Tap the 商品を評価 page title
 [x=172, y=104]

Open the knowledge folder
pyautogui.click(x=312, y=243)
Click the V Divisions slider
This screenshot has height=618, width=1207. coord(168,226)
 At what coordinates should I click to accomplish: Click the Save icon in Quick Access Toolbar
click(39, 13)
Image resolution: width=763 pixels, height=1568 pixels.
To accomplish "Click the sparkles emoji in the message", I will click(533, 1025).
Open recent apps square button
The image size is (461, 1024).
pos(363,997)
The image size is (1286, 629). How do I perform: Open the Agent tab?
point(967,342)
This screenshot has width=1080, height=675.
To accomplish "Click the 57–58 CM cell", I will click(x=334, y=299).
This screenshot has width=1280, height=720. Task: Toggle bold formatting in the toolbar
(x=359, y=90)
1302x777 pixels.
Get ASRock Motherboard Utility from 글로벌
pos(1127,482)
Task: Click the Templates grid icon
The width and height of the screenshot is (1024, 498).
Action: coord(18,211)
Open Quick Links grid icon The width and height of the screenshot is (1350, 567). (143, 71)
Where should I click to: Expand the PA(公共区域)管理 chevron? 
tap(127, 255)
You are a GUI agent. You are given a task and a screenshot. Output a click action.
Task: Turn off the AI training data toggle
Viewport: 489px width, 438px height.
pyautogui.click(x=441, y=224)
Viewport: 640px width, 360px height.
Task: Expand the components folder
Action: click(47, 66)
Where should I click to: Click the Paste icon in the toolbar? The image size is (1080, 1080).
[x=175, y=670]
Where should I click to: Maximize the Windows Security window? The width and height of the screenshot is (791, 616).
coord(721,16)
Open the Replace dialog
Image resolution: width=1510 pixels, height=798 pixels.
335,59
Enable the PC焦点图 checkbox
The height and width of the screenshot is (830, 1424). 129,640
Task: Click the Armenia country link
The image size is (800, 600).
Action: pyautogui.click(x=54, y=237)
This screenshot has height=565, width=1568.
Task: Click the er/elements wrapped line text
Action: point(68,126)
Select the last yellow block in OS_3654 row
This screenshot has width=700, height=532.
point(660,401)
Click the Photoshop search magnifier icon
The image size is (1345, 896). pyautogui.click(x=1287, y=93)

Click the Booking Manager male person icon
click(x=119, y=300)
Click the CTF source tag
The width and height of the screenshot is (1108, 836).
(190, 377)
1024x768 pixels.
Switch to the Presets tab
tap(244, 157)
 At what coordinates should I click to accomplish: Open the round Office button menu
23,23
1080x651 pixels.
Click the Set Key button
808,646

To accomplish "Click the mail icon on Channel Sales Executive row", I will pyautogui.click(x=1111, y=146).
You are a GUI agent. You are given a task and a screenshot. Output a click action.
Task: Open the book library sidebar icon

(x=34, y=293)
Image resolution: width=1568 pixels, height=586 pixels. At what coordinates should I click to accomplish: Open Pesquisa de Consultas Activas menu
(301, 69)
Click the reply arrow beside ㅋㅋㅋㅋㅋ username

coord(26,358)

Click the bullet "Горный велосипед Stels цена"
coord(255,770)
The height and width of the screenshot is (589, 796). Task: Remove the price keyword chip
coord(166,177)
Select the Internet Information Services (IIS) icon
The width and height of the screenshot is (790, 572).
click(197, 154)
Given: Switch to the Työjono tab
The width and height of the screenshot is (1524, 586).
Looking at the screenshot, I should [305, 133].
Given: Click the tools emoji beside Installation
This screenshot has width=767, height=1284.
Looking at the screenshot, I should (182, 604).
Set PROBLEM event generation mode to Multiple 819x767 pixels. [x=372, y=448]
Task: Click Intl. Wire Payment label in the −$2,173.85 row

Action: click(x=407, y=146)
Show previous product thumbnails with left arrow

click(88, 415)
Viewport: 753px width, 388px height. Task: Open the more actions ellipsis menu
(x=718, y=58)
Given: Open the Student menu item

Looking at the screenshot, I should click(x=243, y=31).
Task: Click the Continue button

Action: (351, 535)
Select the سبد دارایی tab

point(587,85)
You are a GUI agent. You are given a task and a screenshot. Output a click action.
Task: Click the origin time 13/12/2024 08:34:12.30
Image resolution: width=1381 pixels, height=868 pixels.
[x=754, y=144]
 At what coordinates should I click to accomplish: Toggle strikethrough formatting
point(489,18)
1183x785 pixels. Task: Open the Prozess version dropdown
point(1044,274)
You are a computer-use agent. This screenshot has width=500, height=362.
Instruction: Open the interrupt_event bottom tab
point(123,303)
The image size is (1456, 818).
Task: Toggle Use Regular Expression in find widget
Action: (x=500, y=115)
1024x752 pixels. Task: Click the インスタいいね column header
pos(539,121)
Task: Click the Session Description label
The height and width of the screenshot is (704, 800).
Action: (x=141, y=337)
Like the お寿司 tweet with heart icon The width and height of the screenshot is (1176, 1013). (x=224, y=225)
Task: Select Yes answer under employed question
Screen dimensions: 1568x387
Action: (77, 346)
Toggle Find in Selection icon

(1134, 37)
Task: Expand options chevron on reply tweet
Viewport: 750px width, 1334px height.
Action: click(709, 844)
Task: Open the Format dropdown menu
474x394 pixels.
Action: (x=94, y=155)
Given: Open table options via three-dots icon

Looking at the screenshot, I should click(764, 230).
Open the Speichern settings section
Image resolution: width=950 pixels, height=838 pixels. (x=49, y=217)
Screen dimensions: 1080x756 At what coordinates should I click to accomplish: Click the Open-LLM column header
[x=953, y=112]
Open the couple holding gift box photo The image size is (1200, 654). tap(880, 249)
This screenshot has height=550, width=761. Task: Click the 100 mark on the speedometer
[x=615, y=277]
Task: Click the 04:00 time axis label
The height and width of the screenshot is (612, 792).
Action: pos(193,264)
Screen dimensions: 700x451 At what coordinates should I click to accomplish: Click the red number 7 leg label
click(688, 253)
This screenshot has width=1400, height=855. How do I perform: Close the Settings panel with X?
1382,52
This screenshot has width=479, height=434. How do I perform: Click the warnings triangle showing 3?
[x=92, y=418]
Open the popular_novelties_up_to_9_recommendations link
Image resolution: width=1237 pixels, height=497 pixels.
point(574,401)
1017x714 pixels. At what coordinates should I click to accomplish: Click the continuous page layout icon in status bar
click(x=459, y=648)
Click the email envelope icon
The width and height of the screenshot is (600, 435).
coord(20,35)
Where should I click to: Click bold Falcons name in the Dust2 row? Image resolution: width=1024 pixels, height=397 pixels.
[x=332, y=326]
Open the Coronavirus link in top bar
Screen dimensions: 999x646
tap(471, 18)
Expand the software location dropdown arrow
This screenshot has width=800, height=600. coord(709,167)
= = =
● Task goal: Find all lines holding the word "tweet" in the records above and copy them.

● Answer to the exercise:
Like the お寿司 tweet with heart icon The width and height of the screenshot is (1176, 1013). (x=224, y=225)
Task: Expand options chevron on reply tweet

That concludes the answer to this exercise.